Ich weiß, dass ich ihm nicht weh getan habe und gegen mich hat er sich nicht so stark mit treten und beißen zur Wehr gesetzt. Auch hat er mich nicht beschimpft obwohl er alles Recht dazu gehabt hätte. Sarah musste all dies dann über sich ergehen lassen. Der Satz “Mama ich hasse dich” war wohl noch die mildeste seiner Reaktionen. Sarahs Blick werde ich so schnell nicht mehr vergessen. Was ich in ihren Augen gesehen habe war die Verzweiflung in reinform.
Bevor jetzt irgendwer was sagt, ich war wirklich dabei und jeder Beteiligte war einfach klasse. Luca will keine Betäubungspflaster weil er sagt sie wirken nicht und auch alles was man an Bestechung bieten kann, hat in diesem Moment nicht funktioniert. Auf die Ebene des Kindes gehen und erklären, hat nicht funktioniert. Gemacht werden musste es aber.
Wie damit umgehen?
Die Nadel saß perfekt und der mittlerweile vom Schreien rot angelaufene Luca hatte wohl einen situationsbedingten stark erhöhten Blutdruck – Zack war alles rot, doch auch endlich vorbei. So schnell wie er zum Mini-Hulk wurde, so schnell wurde er auch wieder zum lieben, kleinen Luca der von mir fürs Überstehen in den Himmel gelobt wurde.

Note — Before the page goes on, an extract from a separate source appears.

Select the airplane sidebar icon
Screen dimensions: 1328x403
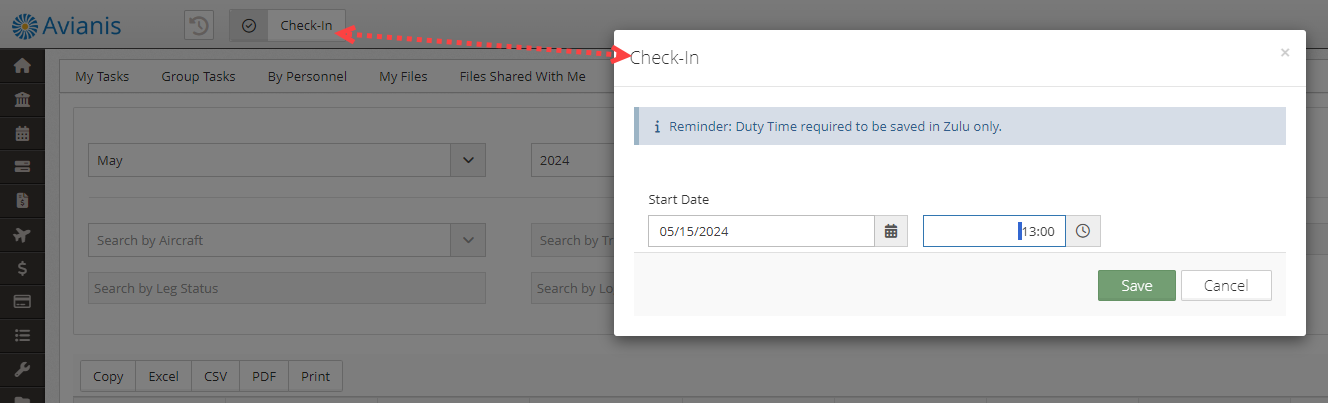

Draußen hat Sarah dann etwas gemacht was sie nicht hätte tun müssen: Sie hat sich dafür entschuldigt, dass sie in solchen Situationen lacht und gesagt wenn sie dies nicht tun würde, dann könnte sie solche Erlebnisse nicht ertragen. Zudem will sie vor Luca einfach nicht zeigen wie es ihr geht wenn er sich so wehrt. Ist doch total verständlich wie ich finde.
Jetzt sitze ich hier mit meinem Talent und fühle mich nicht so gut, eben weil ich mich die ganze Zeit frage, was ich hätte besser machen können. In Zukunft wird bei Luca wohl vorher Lachgas gegeben, damit er diese notwendigen Blutabnahmen ohne diese Kämpfe übersteht. (Eine gängige Methode bei Kindern mit Nadeltrauma und wirklich besser als solche Situationen). Vielleicht war es aber auch ganz gut, dass ich es mal in echt mitbekommen habe, jetzt kann ich mich noch besser ins Thema einfühlen. Ich hätte aber auch gern drauf verzichtet.